The biggest hassle is then that people from most countries have to leave the country and have your change of visa status processed in a Japanese embassy abroad. The most popular destinations are Seoul or Hong Kong as they are close and return flights pretty cheap. Your sponsor may even pay for this trip (but don't bet on it).
For language teachers (the most common job for Westerners), the main requirements are that you be a native speaker and that you have a college or university degree. You'll probably have to produce the original degree and transcripts. Over the years, as the teaching gig became more popular and more widely known, the requirements for (gasp!) actual teaching qualifications became more commonplace. You may be able to get a job without one, but it is definitely better to have one, especially if you plan to teach for a few years or longer.
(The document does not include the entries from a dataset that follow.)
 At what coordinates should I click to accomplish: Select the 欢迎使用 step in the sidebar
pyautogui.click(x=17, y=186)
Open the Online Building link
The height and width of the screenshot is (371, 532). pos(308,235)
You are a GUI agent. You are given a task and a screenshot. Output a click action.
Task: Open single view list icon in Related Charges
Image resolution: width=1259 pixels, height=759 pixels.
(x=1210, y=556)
Plenty of people work without having a 'working visa' and some language schools are known to hire people on a 'tourist visa'. But a quick look through the job classifieds will show you that most employers state that applicants must hold a valid visa. Hiring someone without one is skirting the law somewhat and is potentially risky so most employers naturally would rather avoid the whole process. Working in bars or restaurants pays less but may offer a more hassle-free, "no questions asked" alternative.
At the end of 1999, immigration offices quietly started issuing three-year extensions to working visas rather than the standard one year. I myself received this welcome extension although I didn't know anything about it until the day I picked it up. Yet another example of the shroud of mystery that the MoFA likes to maintain about these things.
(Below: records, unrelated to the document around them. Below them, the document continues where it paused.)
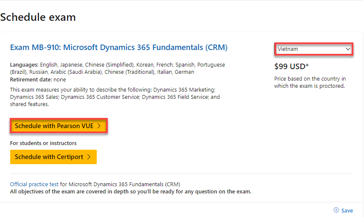Click the arrow on Certiport button

tap(89, 157)
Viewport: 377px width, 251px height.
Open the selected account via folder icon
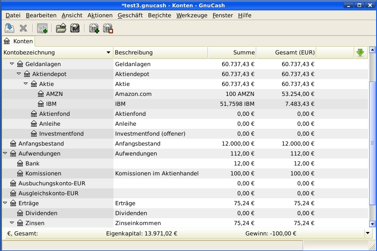point(61,29)
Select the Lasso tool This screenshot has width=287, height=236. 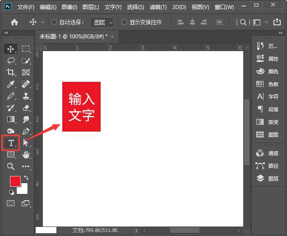pos(11,61)
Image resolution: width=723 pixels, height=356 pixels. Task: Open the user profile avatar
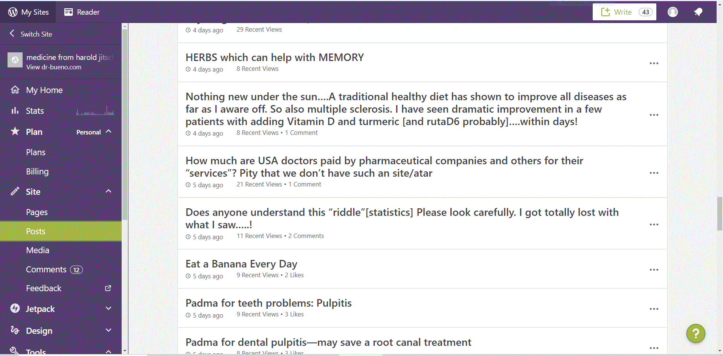tap(673, 12)
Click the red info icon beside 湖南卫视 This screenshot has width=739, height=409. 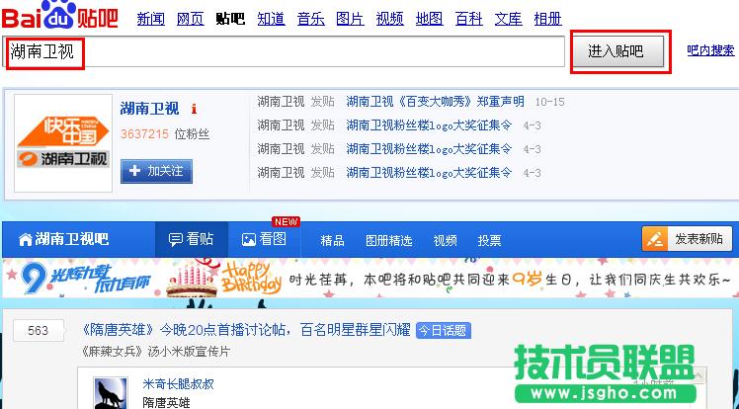coord(195,109)
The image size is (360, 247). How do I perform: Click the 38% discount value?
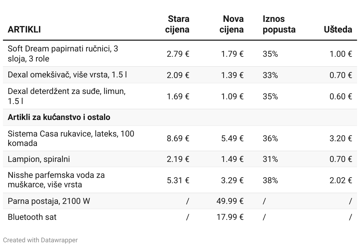(x=270, y=180)
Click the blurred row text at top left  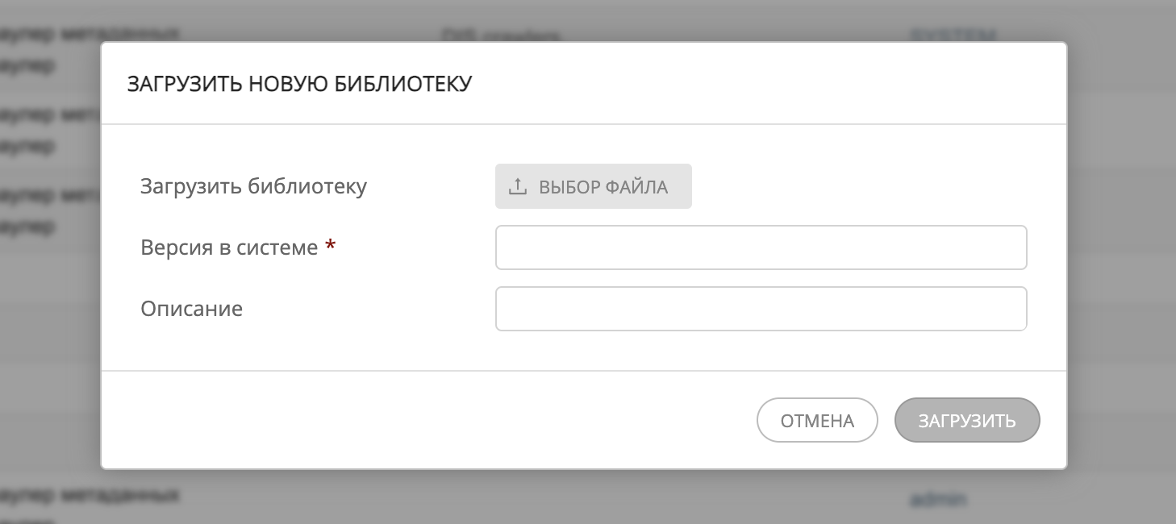tap(89, 35)
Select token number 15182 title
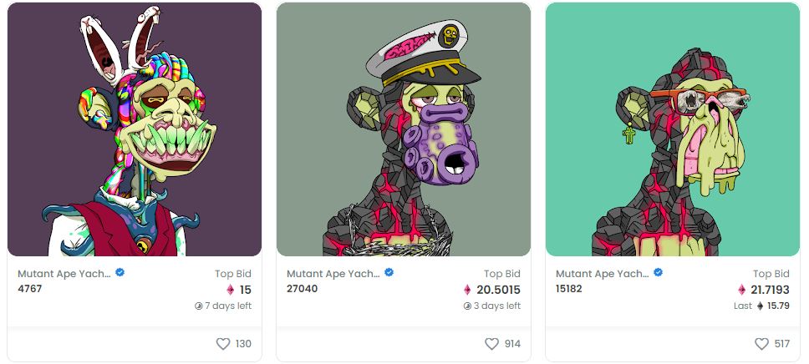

|Visa categories and types of residence status|
Specialist in Humanities/International Services (incl. teachers)
|Visitor's Visa (temporary)||Temporary Visitor *|
|Transit Visa (temporary)||Temporary Visitor *|
Cultural Activities *
College Student *
Precollege Student *
|Specified Visa||Designated Activities †
Spouse or Child of Japanese National
Spouse or Child of Permanent Resident
( * Statuses of residence not permitting work. † Whether work is permitted or not depends on the content of individual permits)
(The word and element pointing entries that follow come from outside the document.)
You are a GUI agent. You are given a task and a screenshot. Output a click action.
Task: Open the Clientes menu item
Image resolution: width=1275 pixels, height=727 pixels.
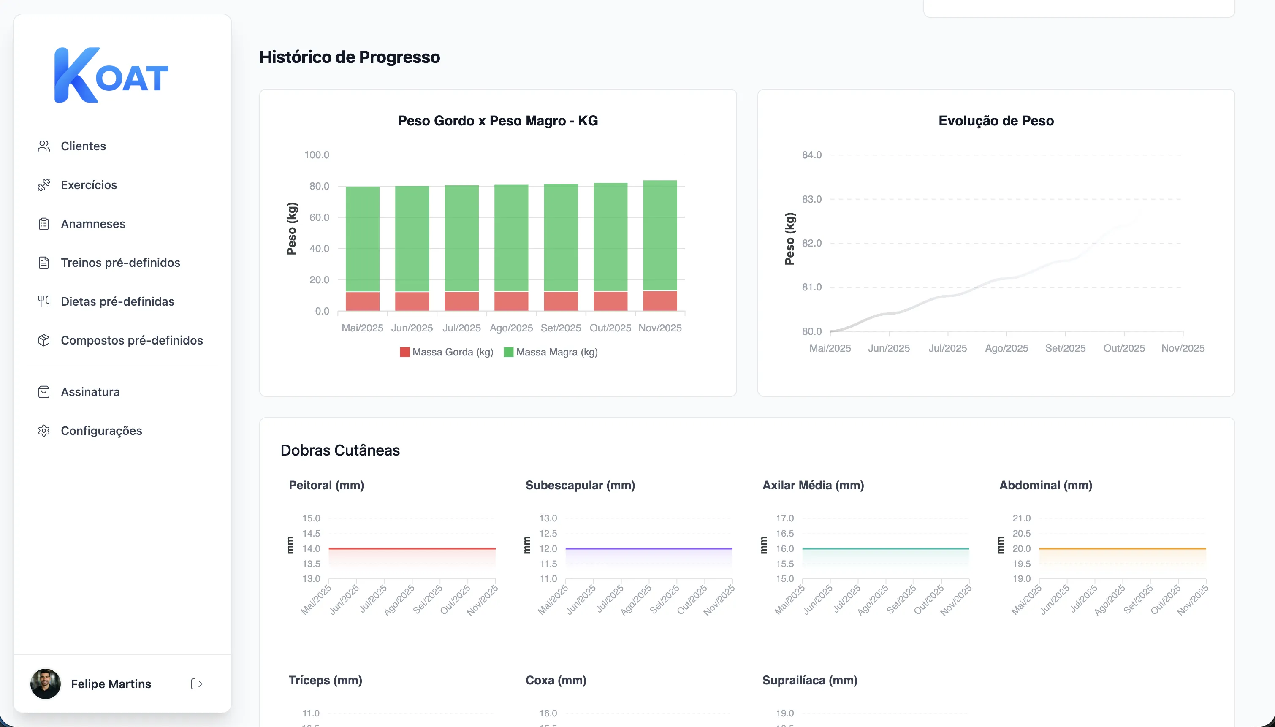83,146
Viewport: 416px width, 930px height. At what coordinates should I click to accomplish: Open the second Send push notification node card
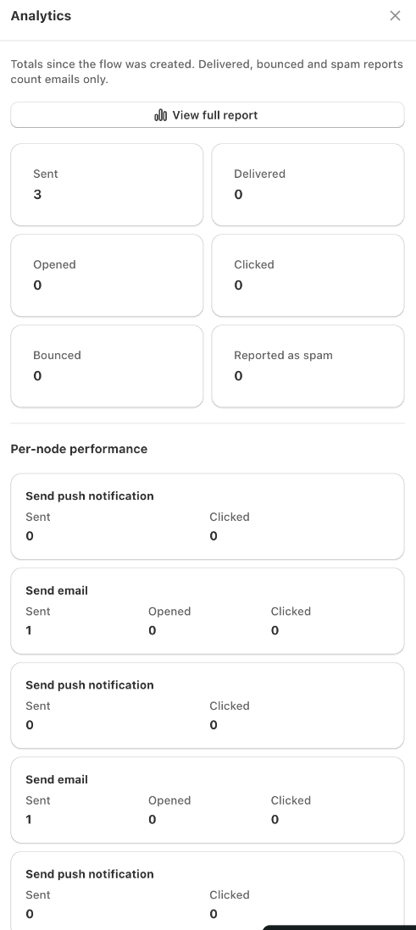[208, 706]
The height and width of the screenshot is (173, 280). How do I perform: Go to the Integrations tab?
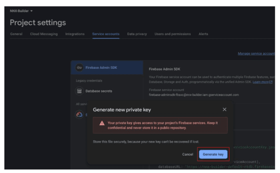(75, 34)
The following info from the Ministry of Foreign Affairs Web site are the things most commonly faced by foreigners already in Japan.
Permission to extend term of residence (ie. visa extension)
This permission is required when a foreigner wishes to remain in Japan under the same status of residence after the originally authorized term of residence has expired. Applications must be made before the term of residence expires.
Permission to change status of residence (eg. from tourist visa to working visa)
This permission is required when a foreigner wishes to cease his or her present activity and engage in another activity covered by a status of residence different from the one originally granted.
This is also something you need to go through at much greater length if you decide to marry a Japanese and get a spouse visa, or if you want to become a permanent resident. There are conditions attached to both those visa statuses.
This permission is required when a foreigner residing in Japan wishes to leave the country temporarily and then return during the authorized term of residence.
(Single or multiple re-entry permits are available. A stamp costing 4,000 or 6,000 yen respectively has to be bought - sold at a post office near the immigration office - and attached to the application. Together with the 2,000 yen departure tax at the airport, this is a nice little money earner!)
Another procedure that foreign residents must not forget is alien registration, which they must complete at the municipal office of the area in which they live (not at a regional immigration authority). Foreigners staying in Japan for more than 90 days are obliged to complete alien registration. They will receive a Certificate of Alien Registration, popularly refered to as the 'gaijin card,' which they must carry at all times. Did I hear someone say Police State?